» Goal of the exercise: Your task is to retype every entry exactly, omitting nothing.

» The records:

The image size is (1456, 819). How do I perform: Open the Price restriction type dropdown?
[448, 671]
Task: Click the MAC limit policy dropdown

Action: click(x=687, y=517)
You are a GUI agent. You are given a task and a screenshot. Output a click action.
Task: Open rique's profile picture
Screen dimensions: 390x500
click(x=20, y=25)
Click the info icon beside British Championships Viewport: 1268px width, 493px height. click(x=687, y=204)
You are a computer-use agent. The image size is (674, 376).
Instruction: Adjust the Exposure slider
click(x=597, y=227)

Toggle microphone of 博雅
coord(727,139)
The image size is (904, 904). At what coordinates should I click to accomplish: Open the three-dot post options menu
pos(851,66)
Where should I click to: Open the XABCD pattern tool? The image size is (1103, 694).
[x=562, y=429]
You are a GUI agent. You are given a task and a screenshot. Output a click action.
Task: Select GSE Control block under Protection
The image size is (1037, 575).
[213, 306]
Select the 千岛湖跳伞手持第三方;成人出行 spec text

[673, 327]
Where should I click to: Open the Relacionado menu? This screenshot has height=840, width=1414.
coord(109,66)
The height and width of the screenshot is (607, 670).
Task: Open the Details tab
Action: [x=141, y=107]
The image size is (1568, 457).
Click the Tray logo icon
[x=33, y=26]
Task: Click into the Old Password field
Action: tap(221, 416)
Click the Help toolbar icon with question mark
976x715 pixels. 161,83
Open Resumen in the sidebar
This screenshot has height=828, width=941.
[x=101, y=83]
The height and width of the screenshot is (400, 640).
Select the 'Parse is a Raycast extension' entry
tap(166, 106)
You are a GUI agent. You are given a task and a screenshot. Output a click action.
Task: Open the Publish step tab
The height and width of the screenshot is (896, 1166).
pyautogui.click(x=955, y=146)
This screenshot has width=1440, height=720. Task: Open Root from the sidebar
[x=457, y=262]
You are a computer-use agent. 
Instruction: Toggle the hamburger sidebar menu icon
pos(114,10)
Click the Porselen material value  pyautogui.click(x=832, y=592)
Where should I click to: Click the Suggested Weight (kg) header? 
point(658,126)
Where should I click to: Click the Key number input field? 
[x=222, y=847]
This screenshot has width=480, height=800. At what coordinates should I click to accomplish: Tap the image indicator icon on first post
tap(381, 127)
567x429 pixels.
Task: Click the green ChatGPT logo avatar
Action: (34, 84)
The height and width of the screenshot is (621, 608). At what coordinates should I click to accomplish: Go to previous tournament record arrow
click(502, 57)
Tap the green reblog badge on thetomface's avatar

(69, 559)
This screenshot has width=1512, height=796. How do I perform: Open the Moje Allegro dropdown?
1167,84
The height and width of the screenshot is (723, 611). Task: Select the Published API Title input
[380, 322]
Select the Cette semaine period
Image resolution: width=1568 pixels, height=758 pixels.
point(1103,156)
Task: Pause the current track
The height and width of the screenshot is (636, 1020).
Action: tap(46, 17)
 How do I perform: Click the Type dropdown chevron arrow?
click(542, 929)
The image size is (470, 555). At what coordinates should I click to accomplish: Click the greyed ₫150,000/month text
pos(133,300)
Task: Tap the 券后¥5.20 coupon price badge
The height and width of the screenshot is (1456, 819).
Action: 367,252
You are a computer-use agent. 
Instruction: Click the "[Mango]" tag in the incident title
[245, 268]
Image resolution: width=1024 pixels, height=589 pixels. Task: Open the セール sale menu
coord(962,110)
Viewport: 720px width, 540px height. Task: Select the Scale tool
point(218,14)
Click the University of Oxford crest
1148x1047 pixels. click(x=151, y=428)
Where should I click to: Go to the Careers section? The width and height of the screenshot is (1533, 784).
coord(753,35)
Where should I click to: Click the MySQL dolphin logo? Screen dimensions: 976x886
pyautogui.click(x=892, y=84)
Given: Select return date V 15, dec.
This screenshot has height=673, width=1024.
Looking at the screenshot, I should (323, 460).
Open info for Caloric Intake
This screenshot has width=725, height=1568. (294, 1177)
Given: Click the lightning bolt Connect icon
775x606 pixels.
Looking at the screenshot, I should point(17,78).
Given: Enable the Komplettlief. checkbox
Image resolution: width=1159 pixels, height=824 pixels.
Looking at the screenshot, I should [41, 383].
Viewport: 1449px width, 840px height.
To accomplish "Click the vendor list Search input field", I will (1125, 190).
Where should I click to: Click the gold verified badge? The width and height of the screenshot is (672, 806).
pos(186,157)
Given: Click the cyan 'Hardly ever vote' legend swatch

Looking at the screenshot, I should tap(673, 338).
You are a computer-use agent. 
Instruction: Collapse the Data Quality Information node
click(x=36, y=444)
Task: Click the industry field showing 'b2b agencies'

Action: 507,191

» Answer to the problem:
The image size is (1456, 819). How do I perform: Open the Price restriction type dropdown?
[448, 671]
Task: Click the MAC limit policy dropdown

Action: click(x=687, y=517)
You are a GUI agent. You are given a task and a screenshot. Output a click action.
Task: Open rique's profile picture
Screen dimensions: 390x500
click(x=20, y=25)
Click the info icon beside British Championships Viewport: 1268px width, 493px height. click(x=687, y=204)
You are a computer-use agent. The image size is (674, 376).
Instruction: Adjust the Exposure slider
click(x=597, y=227)

Toggle microphone of 博雅
coord(727,139)
The image size is (904, 904). At what coordinates should I click to accomplish: Open the three-dot post options menu
pos(851,66)
Where should I click to: Open the XABCD pattern tool? The image size is (1103, 694).
[x=562, y=429]
You are a GUI agent. You are given a task and a screenshot. Output a click action.
Task: Select GSE Control block under Protection
The image size is (1037, 575).
[213, 306]
Select the 千岛湖跳伞手持第三方;成人出行 spec text

[673, 327]
Where should I click to: Open the Relacionado menu? This screenshot has height=840, width=1414.
coord(109,66)
The height and width of the screenshot is (607, 670).
Task: Open the Details tab
Action: [x=141, y=107]
The image size is (1568, 457).
Click the Tray logo icon
[x=33, y=26]
Task: Click into the Old Password field
Action: tap(221, 416)
Click the Help toolbar icon with question mark
976x715 pixels. 161,83
Open Resumen in the sidebar
This screenshot has height=828, width=941.
[x=101, y=83]
The height and width of the screenshot is (400, 640).
Select the 'Parse is a Raycast extension' entry
tap(166, 106)
You are a GUI agent. You are given a task and a screenshot. Output a click action.
Task: Open the Publish step tab
The height and width of the screenshot is (896, 1166).
pyautogui.click(x=955, y=146)
This screenshot has width=1440, height=720. Task: Open Root from the sidebar
[x=457, y=262]
You are a computer-use agent. 
Instruction: Toggle the hamburger sidebar menu icon
pos(114,10)
Click the Porselen material value  pyautogui.click(x=832, y=592)
Where should I click to: Click the Suggested Weight (kg) header? 
point(658,126)
Where should I click to: Click the Key number input field? 
[x=222, y=847]
This screenshot has width=480, height=800. At what coordinates should I click to accomplish: Tap the image indicator icon on first post
tap(381, 127)
567x429 pixels.
Task: Click the green ChatGPT logo avatar
Action: (34, 84)
The height and width of the screenshot is (621, 608). At what coordinates should I click to accomplish: Go to previous tournament record arrow
click(502, 57)
Tap the green reblog badge on thetomface's avatar

(69, 559)
This screenshot has width=1512, height=796. How do I perform: Open the Moje Allegro dropdown?
1167,84
The height and width of the screenshot is (723, 611). Task: Select the Published API Title input
[380, 322]
Select the Cette semaine period
Image resolution: width=1568 pixels, height=758 pixels.
point(1103,156)
Task: Pause the current track
The height and width of the screenshot is (636, 1020).
Action: tap(46, 17)
 How do I perform: Click the Type dropdown chevron arrow?
click(542, 929)
The image size is (470, 555). At what coordinates should I click to accomplish: Click the greyed ₫150,000/month text
pos(133,300)
Task: Tap the 券后¥5.20 coupon price badge
The height and width of the screenshot is (1456, 819).
Action: 367,252
You are a computer-use agent. 
Instruction: Click the "[Mango]" tag in the incident title
[245, 268]
Image resolution: width=1024 pixels, height=589 pixels. Task: Open the セール sale menu
coord(962,110)
Viewport: 720px width, 540px height. Task: Select the Scale tool
point(218,14)
Click the University of Oxford crest
1148x1047 pixels. click(x=151, y=428)
Where should I click to: Go to the Careers section? The width and height of the screenshot is (1533, 784).
coord(753,35)
Where should I click to: Click the MySQL dolphin logo? Screen dimensions: 976x886
pyautogui.click(x=892, y=84)
Given: Select return date V 15, dec.
This screenshot has height=673, width=1024.
Looking at the screenshot, I should (323, 460).
Open info for Caloric Intake
This screenshot has width=725, height=1568. (294, 1177)
Given: Click the lightning bolt Connect icon
775x606 pixels.
Looking at the screenshot, I should point(17,78).
Given: Enable the Komplettlief. checkbox
Image resolution: width=1159 pixels, height=824 pixels.
Looking at the screenshot, I should [41, 383].
Viewport: 1449px width, 840px height.
To accomplish "Click the vendor list Search input field", I will (1125, 190).
Where should I click to: Click the gold verified badge? The width and height of the screenshot is (672, 806).
pos(186,157)
Given: Click the cyan 'Hardly ever vote' legend swatch

Looking at the screenshot, I should tap(673, 338).
You are a computer-use agent. 
Instruction: Collapse the Data Quality Information node
click(x=36, y=444)
Task: Click the industry field showing 'b2b agencies'

Action: 507,191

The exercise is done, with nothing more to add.